▶ _TASK INPUT_

• • • •

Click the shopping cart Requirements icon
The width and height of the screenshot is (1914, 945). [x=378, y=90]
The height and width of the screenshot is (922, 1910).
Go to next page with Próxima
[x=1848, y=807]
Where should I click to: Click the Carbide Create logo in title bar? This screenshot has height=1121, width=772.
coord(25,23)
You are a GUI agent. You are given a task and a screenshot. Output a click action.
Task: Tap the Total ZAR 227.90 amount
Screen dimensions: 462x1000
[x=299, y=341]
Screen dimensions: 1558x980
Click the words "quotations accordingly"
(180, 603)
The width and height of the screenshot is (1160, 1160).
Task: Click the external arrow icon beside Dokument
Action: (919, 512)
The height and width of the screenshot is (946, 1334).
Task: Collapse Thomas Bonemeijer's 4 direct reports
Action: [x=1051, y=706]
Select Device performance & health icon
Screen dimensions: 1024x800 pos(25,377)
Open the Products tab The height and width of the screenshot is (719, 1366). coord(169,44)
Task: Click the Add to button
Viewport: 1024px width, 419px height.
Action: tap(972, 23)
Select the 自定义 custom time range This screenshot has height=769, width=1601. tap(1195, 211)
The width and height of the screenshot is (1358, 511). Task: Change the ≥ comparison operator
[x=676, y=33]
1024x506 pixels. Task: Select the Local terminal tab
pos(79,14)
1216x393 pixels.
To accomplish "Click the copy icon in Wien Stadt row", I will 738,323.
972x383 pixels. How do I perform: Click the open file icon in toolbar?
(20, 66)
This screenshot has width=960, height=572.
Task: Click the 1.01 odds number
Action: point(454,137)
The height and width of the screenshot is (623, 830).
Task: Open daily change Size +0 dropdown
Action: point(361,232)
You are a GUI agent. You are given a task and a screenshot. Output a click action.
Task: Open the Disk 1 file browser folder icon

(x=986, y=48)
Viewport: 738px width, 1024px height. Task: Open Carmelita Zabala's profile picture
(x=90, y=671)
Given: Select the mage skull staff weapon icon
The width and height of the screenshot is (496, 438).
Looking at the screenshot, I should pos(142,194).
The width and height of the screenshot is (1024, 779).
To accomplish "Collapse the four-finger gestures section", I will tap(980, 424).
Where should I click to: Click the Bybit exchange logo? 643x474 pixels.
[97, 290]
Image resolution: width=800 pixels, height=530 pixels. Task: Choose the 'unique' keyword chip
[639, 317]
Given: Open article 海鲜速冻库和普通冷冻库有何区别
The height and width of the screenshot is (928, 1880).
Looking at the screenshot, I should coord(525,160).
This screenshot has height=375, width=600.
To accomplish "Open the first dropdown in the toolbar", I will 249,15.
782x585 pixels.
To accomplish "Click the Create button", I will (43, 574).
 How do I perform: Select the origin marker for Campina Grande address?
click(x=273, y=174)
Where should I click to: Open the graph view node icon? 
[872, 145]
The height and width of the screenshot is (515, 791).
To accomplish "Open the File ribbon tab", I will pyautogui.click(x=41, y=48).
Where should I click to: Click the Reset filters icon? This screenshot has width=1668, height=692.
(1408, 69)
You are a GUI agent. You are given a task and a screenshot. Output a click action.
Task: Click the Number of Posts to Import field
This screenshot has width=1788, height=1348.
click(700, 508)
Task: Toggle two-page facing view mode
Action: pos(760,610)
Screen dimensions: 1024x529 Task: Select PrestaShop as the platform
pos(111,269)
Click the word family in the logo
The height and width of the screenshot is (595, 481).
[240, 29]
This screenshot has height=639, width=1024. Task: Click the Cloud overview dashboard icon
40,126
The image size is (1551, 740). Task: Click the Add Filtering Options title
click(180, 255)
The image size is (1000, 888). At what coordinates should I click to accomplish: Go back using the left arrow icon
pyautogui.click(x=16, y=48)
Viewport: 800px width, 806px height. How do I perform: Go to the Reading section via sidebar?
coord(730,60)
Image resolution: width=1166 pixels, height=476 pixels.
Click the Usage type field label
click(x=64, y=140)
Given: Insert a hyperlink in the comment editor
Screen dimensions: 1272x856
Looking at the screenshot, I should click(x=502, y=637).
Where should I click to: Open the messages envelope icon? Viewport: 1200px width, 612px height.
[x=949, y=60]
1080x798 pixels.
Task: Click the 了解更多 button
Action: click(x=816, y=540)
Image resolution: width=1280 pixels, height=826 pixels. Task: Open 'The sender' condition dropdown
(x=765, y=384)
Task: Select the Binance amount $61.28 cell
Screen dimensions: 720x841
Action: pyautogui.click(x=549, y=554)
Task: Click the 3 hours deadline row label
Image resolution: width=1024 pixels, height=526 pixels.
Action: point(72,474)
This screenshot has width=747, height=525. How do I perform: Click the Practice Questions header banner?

• • • •

▶ _WHAT IS REQUIRED_
Filter the entries down to the lines with the word "will" in them, and copy those lines.

▶ _EXERCISE ANSWER_
To accomplish "Click the copy icon in Wien Stadt row", I will 738,323.
To accomplish "Collapse the four-finger gestures section", I will tap(980, 424).
To accomplish "Open the first dropdown in the toolbar", I will 249,15.
To accomplish "Click the Create button", I will (43, 574).
To accomplish "Open the File ribbon tab", I will pyautogui.click(x=41, y=48).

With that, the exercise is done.